• WHAT IS REQUIRED: In this exercise, the entries below include pictures. Repeat exactly the lines from the line with "Open the FILTER/SEARCH panel" to the line with "Given: Click the Download package icon", including both, but without the pictures.

=-=-=-=-=

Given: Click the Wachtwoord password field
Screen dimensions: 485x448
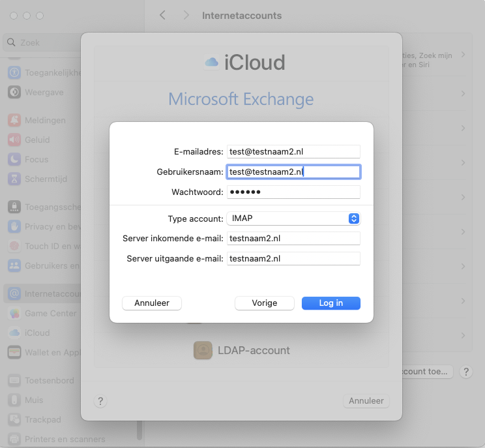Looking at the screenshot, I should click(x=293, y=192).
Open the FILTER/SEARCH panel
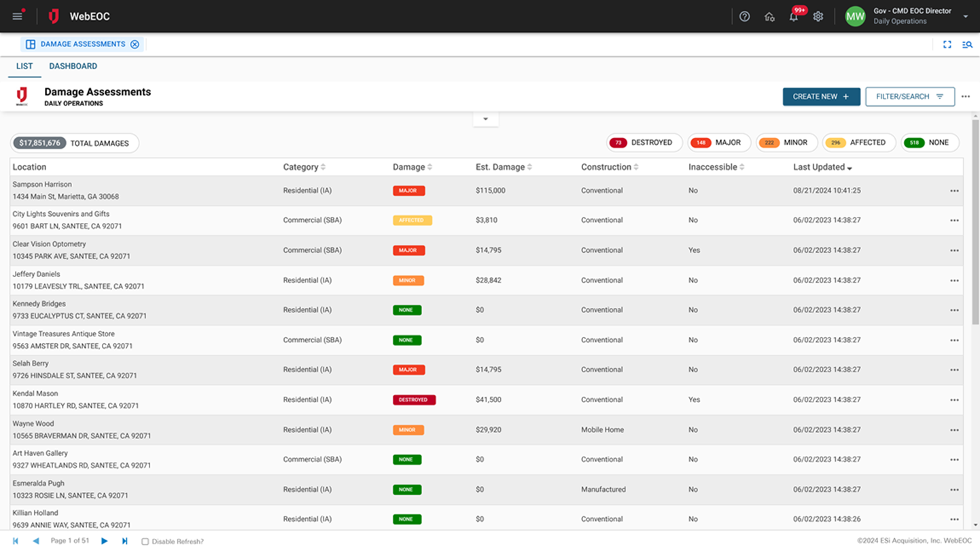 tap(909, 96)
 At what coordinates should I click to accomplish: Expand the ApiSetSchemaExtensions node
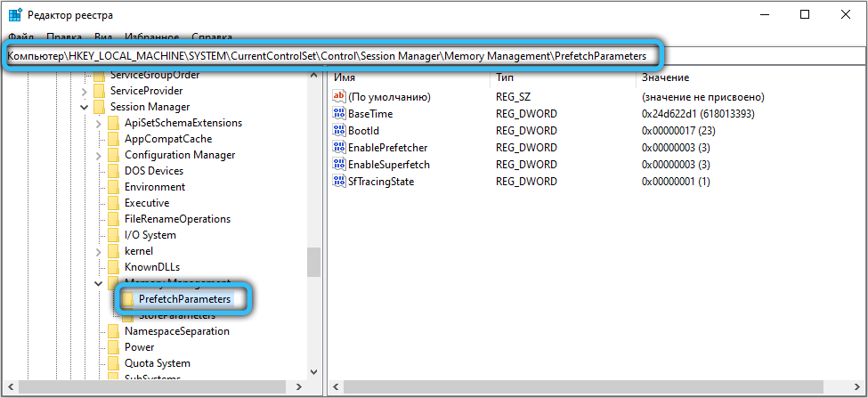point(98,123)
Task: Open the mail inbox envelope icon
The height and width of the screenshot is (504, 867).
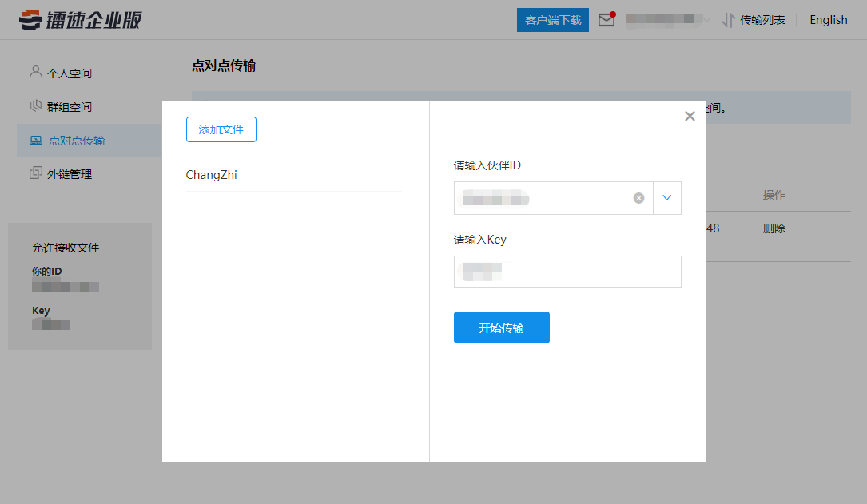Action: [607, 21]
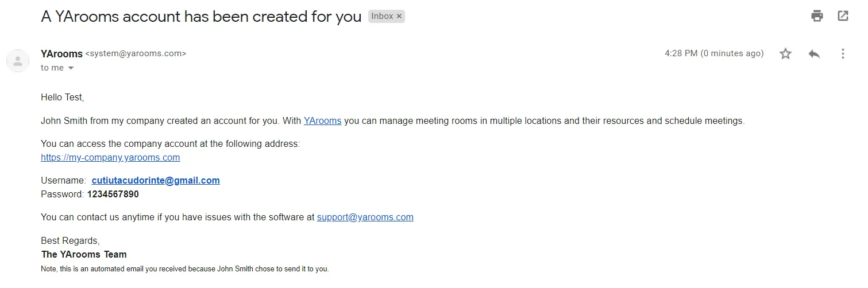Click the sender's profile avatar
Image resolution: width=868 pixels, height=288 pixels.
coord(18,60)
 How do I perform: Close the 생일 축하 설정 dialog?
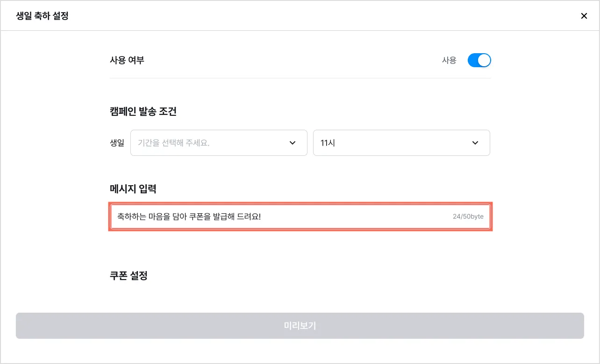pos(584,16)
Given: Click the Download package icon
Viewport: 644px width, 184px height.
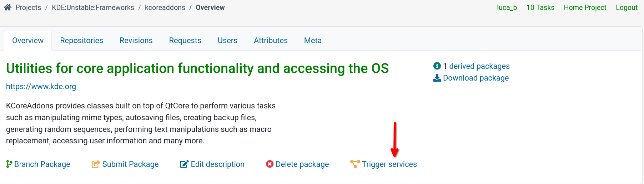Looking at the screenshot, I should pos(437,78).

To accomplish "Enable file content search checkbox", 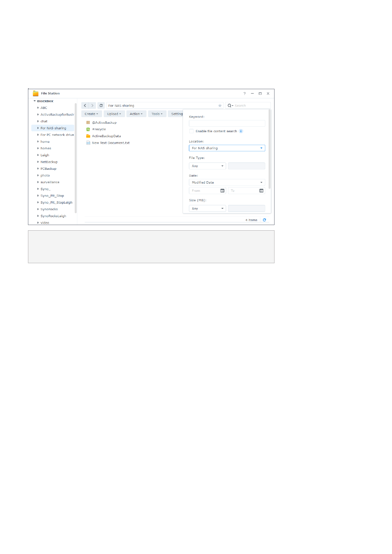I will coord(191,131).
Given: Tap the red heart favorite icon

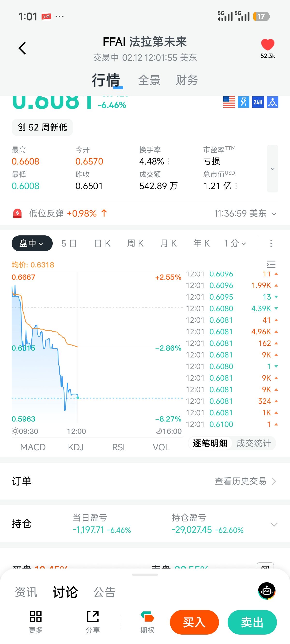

=-=-=-=-=

• EXERCISE SOLUTION:
Open the FILTER/SEARCH panel
 tap(909, 96)
 At what coordinates should I click to accomplish: Expand the ApiSetSchemaExtensions node
point(98,123)
Task: Open the mail inbox envelope icon
The height and width of the screenshot is (504, 867).
Action: [607, 21]
Click the sender's profile avatar
Image resolution: width=868 pixels, height=288 pixels.
coord(18,60)
 How do I perform: Close the 생일 축하 설정 dialog?
pos(584,16)
Given: Click the Download package icon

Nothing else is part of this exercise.